### HOW TO COMPLETE THIS TASK
How many lines in these entries contain the string "page"? Reply with the number alone.

### THE RECORDS
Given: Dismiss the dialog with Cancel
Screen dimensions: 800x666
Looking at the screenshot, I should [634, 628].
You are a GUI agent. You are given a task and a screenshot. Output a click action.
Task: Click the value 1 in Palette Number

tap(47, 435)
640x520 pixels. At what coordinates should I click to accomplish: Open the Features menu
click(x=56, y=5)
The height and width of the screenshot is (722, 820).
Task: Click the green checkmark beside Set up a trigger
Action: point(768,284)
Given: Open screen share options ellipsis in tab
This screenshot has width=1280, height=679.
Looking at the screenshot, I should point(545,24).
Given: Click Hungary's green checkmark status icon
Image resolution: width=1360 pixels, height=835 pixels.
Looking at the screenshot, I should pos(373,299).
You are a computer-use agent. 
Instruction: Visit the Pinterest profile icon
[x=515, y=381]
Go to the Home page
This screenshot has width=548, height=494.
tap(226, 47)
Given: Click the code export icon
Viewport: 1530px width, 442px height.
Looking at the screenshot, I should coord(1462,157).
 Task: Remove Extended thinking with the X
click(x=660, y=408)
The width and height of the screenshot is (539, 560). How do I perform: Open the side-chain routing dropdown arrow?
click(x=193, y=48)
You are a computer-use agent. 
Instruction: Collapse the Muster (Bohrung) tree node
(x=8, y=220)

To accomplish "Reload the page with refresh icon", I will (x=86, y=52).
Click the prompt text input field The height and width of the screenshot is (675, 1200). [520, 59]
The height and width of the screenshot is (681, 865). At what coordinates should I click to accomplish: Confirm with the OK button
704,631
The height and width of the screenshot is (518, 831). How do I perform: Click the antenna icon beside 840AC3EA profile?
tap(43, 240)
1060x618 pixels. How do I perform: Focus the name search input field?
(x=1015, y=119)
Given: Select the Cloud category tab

### RESPONSE BELOW
2